A nice way to incorporate this positional information is through a relative positional embedding. In such a method, we modify the attention operation so that the attention logits incorporate the magnitude of the difference in positions $\abs{i - j}$. In RoPE, this is done by inducing a quadratic form

\[\begin{equation*} \vq_i \vR_{\abs{i-j}} \vk_j^\top, \end{equation*}\]

where $\vR_{\abs{i-j}}$ is a specific rotation matrix.3 RoPE’s choice of this matrix has the useful property that for fixed-norm keys and queries, the magnitude of the encoded attention logits decays as a function of $\abs{i-j}$, giving a priori less weight to logits of positions that are further apart.

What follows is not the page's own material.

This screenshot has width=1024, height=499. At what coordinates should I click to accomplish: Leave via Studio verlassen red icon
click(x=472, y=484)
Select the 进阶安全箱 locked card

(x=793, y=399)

It also has the essential property that the encoded logits can be computed efficiently. It turns out that there are (real-valued) sequences $\vc_i$, $\vs_i$ corresponding to each position, such that the following holds. Let $\vPi \in \bbR^{H \times H}$ denote the permutation matrix that reverses the top $H/2$ coordinates of a vector with the bottom $H/2$ coordinates (assume $H$ is even).4 Then one has

\[\begin{equation*} \vq_i \vR_{\abs{i-j}} \vk_j^\top = (\vq_i \circ \vc_i + \vPi \vq_i \circ \vs_i) (\vk_j \circ \vc_j + \vPi \vk_j \circ \vs_j)^\top, \end{equation*}\]

where matrix multiplication binds before elementwise multiplication $\circ$. In particular, we can compute the encoded logits via a small number of elementwise multiplications, adds, and concatenations involving the raw keys and queries, which leads to a minimal-complexity implementation. The sequences $\vc_i, \vs_i$ depend only on position, and can be precomputed and reused.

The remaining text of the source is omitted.